Here is the latest exchange with Sirota about his nonsensical piece on high taxes which I discussed in my earlier piece this morning called David Sirota -- Learn Economics.

From Sirota:

Right, it was the war economy...and yet, we're in two wars, longer than the war that you cite...and we're doing way worse...with way lower tax rates.

Game. Set. Match.

Thanks for playing,
D


My response:

Are you really going to compare our current two “wars” with world war two? Let’s see: in world war two there were over 12 million men in the armed forces (just under 9% of the total population of the USA) and the defense budget was something on the order of 60% of GDP for four years in a row. Now we have less than 250,000 total soldiers in Iraq and Afghanistan (less than 1% of the population) and the defense budget is less than 5% of GDP. The defense effort was so great during WW2 that no private cars were produced in this country from 1942 until the end of the war (I better say that the war ended in 1945 as I doubt you know that). There was no private production of appliances. Certain types of food, oil, and a whole host of other items were rationed due to shortages. Prices and wages were frozen. We had a total command economy that was designed to produce the maximum for the war effort. You compare that to today? Did you really say “Game set match”? Are you kidding?

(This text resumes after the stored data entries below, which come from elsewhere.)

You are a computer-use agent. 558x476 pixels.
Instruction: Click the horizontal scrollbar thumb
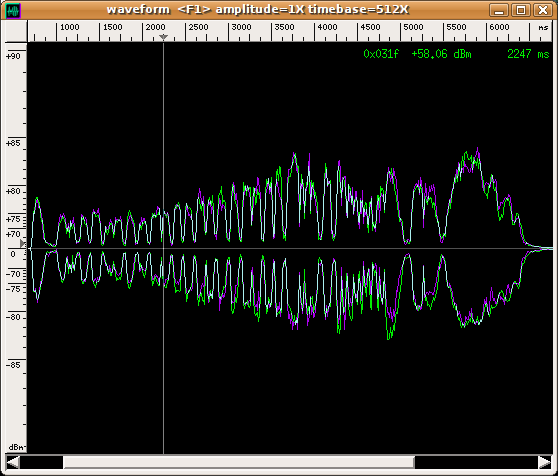(239, 462)
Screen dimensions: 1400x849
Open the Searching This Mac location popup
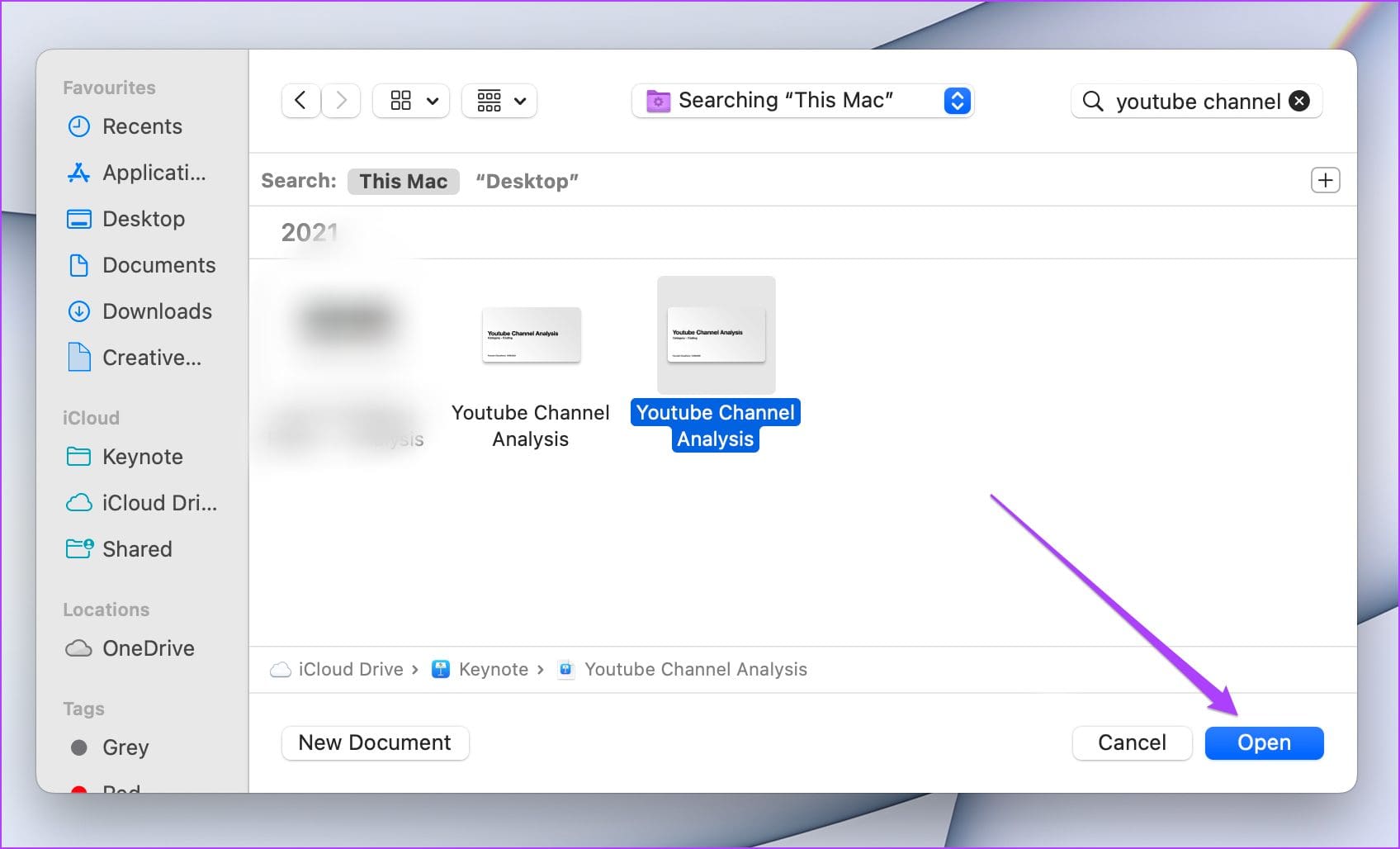pos(802,101)
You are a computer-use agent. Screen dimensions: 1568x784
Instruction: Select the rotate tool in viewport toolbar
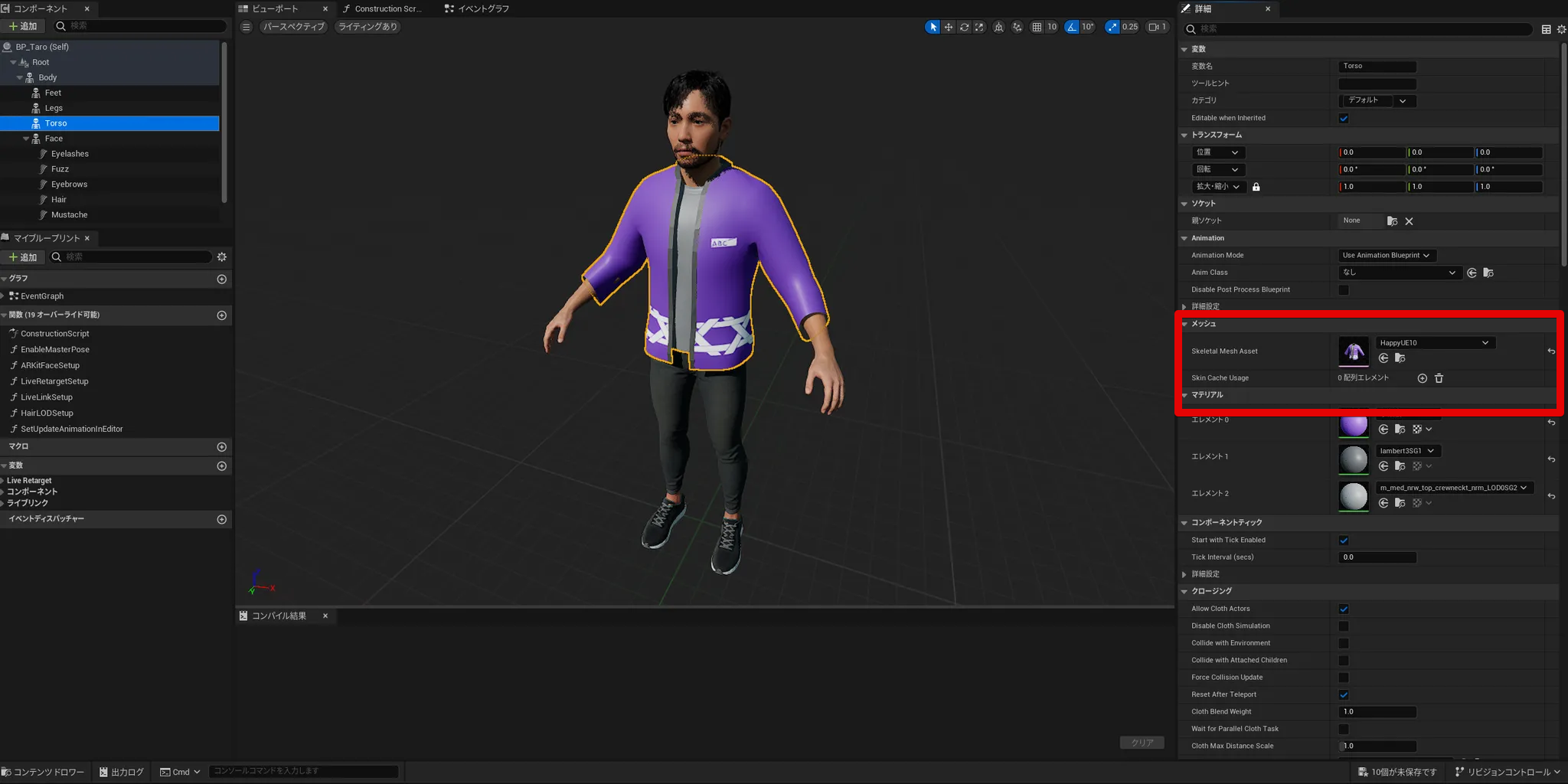[964, 27]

I bet that you think that you can just spout off some nonsense like that and have me believe it. Your war statistics are about as valid as those you quote from Mr. Black socks. Why not try answering my comparison of 1933-1940 with its high tax rates and those of 1982-1991 with low tax rates? The answer is that you have no answer.

You can be as ideological as you want (and as idiotic as you want), just don’t try to present your view as a fact.


By the way, I liked seeing you mind at work in this correspondence enough that I posted the whole thing on my blog. I think everyone should see your logic (or lack of logic) at work. Oh, and I see that they picked up your article on Salon. Congrats. Most of those folks have no idea how to even spell economics.